**Your instructions:**
Exactly the lines below from the one with "Email Account Mozilla Thunderbird (172, 2085)" up to and including the one with "Create Private Key (129, 1611)" make up the answer, with nothing else added.

Saved data entries
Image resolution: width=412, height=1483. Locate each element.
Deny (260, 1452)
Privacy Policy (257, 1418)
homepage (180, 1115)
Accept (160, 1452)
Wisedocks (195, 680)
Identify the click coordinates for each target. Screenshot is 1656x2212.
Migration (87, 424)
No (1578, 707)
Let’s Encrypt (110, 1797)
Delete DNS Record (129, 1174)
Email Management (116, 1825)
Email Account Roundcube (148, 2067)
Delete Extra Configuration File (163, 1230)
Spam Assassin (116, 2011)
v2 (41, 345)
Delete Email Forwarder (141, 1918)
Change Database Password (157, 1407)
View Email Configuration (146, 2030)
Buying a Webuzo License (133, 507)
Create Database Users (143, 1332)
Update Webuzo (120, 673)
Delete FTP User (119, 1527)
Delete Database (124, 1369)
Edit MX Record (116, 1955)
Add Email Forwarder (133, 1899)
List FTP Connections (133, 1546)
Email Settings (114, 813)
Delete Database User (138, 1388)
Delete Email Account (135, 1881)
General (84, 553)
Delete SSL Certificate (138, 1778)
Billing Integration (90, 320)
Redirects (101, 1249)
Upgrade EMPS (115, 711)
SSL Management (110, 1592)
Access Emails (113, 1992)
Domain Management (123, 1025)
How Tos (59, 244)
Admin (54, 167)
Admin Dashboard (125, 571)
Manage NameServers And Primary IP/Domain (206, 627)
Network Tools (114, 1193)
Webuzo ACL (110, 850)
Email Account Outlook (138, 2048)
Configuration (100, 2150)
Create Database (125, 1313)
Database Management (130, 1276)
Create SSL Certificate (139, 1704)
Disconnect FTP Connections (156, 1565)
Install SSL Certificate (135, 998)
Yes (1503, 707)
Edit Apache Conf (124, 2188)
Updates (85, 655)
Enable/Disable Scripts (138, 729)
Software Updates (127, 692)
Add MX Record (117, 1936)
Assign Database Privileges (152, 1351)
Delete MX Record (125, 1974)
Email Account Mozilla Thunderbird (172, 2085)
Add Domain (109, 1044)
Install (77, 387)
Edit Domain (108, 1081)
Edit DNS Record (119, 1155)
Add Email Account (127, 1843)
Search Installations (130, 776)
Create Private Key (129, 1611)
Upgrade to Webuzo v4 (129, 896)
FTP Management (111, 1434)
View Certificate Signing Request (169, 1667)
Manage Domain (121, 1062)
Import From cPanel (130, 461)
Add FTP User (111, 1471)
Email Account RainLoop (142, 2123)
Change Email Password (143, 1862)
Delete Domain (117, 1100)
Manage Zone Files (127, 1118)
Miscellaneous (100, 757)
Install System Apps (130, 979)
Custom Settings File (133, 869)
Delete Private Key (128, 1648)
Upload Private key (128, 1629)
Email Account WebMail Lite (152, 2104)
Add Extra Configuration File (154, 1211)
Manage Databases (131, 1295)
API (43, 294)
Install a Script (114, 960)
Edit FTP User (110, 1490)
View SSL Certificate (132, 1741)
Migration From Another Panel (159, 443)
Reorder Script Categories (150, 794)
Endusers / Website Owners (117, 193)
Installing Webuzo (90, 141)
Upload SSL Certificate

**Reply to the task:**
Email Account Mozilla Thunderbird (172, 2085)
Add Domain (109, 1044)
Install (77, 387)
Edit Domain (108, 1081)
Edit DNS Record (119, 1155)
Add Email Account (127, 1843)
Search Installations (130, 776)
Create Private Key (129, 1611)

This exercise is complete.